Stored items:

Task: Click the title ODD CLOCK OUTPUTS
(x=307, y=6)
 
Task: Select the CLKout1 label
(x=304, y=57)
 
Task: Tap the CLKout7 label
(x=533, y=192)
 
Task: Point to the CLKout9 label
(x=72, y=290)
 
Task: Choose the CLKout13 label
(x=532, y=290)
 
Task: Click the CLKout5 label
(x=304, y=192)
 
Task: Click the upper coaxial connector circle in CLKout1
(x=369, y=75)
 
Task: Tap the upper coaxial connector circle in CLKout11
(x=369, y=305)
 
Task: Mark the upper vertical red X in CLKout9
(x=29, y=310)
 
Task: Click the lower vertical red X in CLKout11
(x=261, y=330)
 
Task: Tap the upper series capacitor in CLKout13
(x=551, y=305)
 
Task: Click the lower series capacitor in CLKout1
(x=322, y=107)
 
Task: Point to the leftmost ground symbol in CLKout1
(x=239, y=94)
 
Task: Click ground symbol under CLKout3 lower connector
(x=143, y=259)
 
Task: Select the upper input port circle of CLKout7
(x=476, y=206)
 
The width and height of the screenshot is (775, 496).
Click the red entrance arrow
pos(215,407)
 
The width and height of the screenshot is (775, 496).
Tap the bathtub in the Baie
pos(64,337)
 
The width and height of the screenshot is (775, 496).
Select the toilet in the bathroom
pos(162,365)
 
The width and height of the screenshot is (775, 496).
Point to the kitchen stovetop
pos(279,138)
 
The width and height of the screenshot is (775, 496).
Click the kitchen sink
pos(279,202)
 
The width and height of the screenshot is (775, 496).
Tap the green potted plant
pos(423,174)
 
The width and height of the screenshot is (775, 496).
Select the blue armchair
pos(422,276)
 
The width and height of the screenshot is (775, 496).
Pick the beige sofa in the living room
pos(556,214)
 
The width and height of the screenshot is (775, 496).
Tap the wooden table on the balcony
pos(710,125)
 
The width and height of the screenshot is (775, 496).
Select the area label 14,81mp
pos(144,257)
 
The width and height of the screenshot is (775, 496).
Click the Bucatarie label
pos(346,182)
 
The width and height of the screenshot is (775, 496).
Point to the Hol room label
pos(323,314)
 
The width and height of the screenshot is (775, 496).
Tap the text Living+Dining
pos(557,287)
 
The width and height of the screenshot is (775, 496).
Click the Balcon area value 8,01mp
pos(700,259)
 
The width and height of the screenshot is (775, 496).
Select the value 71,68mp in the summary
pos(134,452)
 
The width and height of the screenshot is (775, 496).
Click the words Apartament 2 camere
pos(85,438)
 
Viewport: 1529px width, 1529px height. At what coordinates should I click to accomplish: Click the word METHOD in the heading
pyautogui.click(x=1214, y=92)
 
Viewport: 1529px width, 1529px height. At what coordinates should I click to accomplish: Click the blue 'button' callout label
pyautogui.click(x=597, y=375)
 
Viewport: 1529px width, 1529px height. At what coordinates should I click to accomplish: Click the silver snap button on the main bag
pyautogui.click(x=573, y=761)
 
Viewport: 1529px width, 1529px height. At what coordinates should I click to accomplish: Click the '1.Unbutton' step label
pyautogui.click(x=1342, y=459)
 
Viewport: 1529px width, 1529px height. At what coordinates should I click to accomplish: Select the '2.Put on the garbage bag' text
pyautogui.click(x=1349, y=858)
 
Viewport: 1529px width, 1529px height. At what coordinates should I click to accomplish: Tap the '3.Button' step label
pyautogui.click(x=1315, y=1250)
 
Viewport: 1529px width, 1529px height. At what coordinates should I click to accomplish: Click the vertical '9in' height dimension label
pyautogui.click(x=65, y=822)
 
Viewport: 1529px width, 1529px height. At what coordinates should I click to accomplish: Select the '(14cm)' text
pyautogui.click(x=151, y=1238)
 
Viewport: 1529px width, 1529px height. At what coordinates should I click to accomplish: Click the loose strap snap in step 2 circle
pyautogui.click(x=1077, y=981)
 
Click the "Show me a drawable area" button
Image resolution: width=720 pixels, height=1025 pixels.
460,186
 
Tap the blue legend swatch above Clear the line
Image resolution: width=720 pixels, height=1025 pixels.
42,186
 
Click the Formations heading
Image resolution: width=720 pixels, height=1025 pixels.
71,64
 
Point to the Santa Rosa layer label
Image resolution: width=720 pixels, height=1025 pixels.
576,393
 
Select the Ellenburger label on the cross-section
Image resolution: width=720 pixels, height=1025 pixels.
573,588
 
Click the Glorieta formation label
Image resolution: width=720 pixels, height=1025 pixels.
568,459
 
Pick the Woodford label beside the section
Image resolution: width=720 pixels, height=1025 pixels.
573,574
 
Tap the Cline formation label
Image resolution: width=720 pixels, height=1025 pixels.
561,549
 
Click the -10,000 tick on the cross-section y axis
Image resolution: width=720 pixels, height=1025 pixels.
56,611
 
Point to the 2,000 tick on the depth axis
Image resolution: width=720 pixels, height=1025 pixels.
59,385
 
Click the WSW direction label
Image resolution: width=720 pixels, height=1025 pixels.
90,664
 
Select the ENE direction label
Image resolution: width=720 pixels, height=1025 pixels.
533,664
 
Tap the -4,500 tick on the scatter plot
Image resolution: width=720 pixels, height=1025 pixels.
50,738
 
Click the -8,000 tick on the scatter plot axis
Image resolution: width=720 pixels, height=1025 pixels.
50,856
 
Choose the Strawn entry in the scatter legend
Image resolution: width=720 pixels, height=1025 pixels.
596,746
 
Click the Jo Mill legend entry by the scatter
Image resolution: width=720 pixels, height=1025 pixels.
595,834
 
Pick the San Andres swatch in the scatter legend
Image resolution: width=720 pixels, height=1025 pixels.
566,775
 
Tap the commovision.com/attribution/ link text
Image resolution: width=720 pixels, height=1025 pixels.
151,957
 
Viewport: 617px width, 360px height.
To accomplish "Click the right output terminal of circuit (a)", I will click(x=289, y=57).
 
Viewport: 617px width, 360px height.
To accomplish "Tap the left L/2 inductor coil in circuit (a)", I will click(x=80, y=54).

_WRITTEN INSTRUCTION_
Change every "coaxial connector" in the rows above to "coax connector" and write out all the rows again, with nothing else altered.

_TASK RESPONSE_
Task: Click the title ODD CLOCK OUTPUTS
(x=307, y=6)
 
Task: Select the CLKout1 label
(x=304, y=57)
 
Task: Tap the CLKout7 label
(x=533, y=192)
 
Task: Point to the CLKout9 label
(x=72, y=290)
 
Task: Choose the CLKout13 label
(x=532, y=290)
 
Task: Click the CLKout5 label
(x=304, y=192)
 
Task: Click the upper coax connector circle in CLKout1
(x=369, y=75)
 
Task: Tap the upper coax connector circle in CLKout11
(x=369, y=305)
 
Task: Mark the upper vertical red X in CLKout9
(x=29, y=310)
 
Task: Click the lower vertical red X in CLKout11
(x=261, y=330)
 
Task: Tap the upper series capacitor in CLKout13
(x=551, y=305)
 
Task: Click the lower series capacitor in CLKout1
(x=322, y=107)
 
Task: Point to the leftmost ground symbol in CLKout1
(x=239, y=94)
 
Task: Click ground symbol under CLKout3 lower connector
(x=143, y=259)
 
Task: Select the upper input port circle of CLKout7
(x=476, y=206)
 
The width and height of the screenshot is (775, 496).
Click the red entrance arrow
pos(215,407)
 
The width and height of the screenshot is (775, 496).
Tap the bathtub in the Baie
pos(64,337)
 
The width and height of the screenshot is (775, 496).
Select the toilet in the bathroom
pos(162,365)
 
The width and height of the screenshot is (775, 496).
Point to the kitchen stovetop
pos(279,138)
 
The width and height of the screenshot is (775, 496).
Click the kitchen sink
pos(279,202)
 
The width and height of the screenshot is (775, 496).
Tap the green potted plant
pos(423,174)
 
The width and height of the screenshot is (775, 496).
Select the blue armchair
pos(422,276)
 
The width and height of the screenshot is (775, 496).
Pick the beige sofa in the living room
pos(556,214)
 
The width and height of the screenshot is (775, 496).
Tap the wooden table on the balcony
pos(710,125)
 
The width and height of the screenshot is (775, 496).
Select the area label 14,81mp
pos(144,257)
 
The width and height of the screenshot is (775, 496).
Click the Bucatarie label
pos(346,182)
 
The width and height of the screenshot is (775, 496).
Point to the Hol room label
pos(323,314)
 
The width and height of the screenshot is (775, 496).
Tap the text Living+Dining
pos(557,287)
 
The width and height of the screenshot is (775, 496).
Click the Balcon area value 8,01mp
pos(700,259)
 
The width and height of the screenshot is (775, 496).
Select the value 71,68mp in the summary
pos(134,452)
 
The width and height of the screenshot is (775, 496).
Click the words Apartament 2 camere
pos(85,438)
 
Viewport: 1529px width, 1529px height. At what coordinates should I click to accomplish: Click the word METHOD in the heading
pyautogui.click(x=1214, y=92)
 
Viewport: 1529px width, 1529px height. At what coordinates should I click to accomplish: Click the blue 'button' callout label
pyautogui.click(x=597, y=375)
 
Viewport: 1529px width, 1529px height. At what coordinates should I click to accomplish: Click the silver snap button on the main bag
pyautogui.click(x=573, y=761)
 
Viewport: 1529px width, 1529px height. At what coordinates should I click to accomplish: Click the '1.Unbutton' step label
pyautogui.click(x=1342, y=459)
 
Viewport: 1529px width, 1529px height. At what coordinates should I click to accomplish: Select the '2.Put on the garbage bag' text
pyautogui.click(x=1349, y=858)
 
Viewport: 1529px width, 1529px height. At what coordinates should I click to accomplish: Tap the '3.Button' step label
pyautogui.click(x=1315, y=1250)
 
Viewport: 1529px width, 1529px height. At what coordinates should I click to accomplish: Click the vertical '9in' height dimension label
pyautogui.click(x=65, y=822)
 
Viewport: 1529px width, 1529px height. At what coordinates should I click to accomplish: Select the '(14cm)' text
pyautogui.click(x=151, y=1238)
 
Viewport: 1529px width, 1529px height. At what coordinates should I click to accomplish: Click the loose strap snap in step 2 circle
pyautogui.click(x=1077, y=981)
 
Click the "Show me a drawable area" button
Image resolution: width=720 pixels, height=1025 pixels.
460,186
 
Tap the blue legend swatch above Clear the line
Image resolution: width=720 pixels, height=1025 pixels.
42,186
 
Click the Formations heading
Image resolution: width=720 pixels, height=1025 pixels.
71,64
 
Point to the Santa Rosa layer label
Image resolution: width=720 pixels, height=1025 pixels.
576,393
 
Select the Ellenburger label on the cross-section
Image resolution: width=720 pixels, height=1025 pixels.
573,588
 
Click the Glorieta formation label
Image resolution: width=720 pixels, height=1025 pixels.
568,459
 
Pick the Woodford label beside the section
Image resolution: width=720 pixels, height=1025 pixels.
573,574
 
Tap the Cline formation label
Image resolution: width=720 pixels, height=1025 pixels.
561,549
 
Click the -10,000 tick on the cross-section y axis
Image resolution: width=720 pixels, height=1025 pixels.
56,611
 
Point to the 2,000 tick on the depth axis
Image resolution: width=720 pixels, height=1025 pixels.
59,385
 
Click the WSW direction label
Image resolution: width=720 pixels, height=1025 pixels.
90,664
 
Select the ENE direction label
Image resolution: width=720 pixels, height=1025 pixels.
533,664
 
Tap the -4,500 tick on the scatter plot
Image resolution: width=720 pixels, height=1025 pixels.
50,738
 
Click the -8,000 tick on the scatter plot axis
Image resolution: width=720 pixels, height=1025 pixels.
50,856
 
Choose the Strawn entry in the scatter legend
Image resolution: width=720 pixels, height=1025 pixels.
596,746
 
Click the Jo Mill legend entry by the scatter
Image resolution: width=720 pixels, height=1025 pixels.
595,834
 
Pick the San Andres swatch in the scatter legend
Image resolution: width=720 pixels, height=1025 pixels.
566,775
 
Tap the commovision.com/attribution/ link text
Image resolution: width=720 pixels, height=1025 pixels.
151,957
 
Viewport: 617px width, 360px height.
To accomplish "Click the right output terminal of circuit (a)", I will click(x=289, y=57).
 
Viewport: 617px width, 360px height.
To accomplish "Tap the left L/2 inductor coil in circuit (a)", I will click(x=80, y=54).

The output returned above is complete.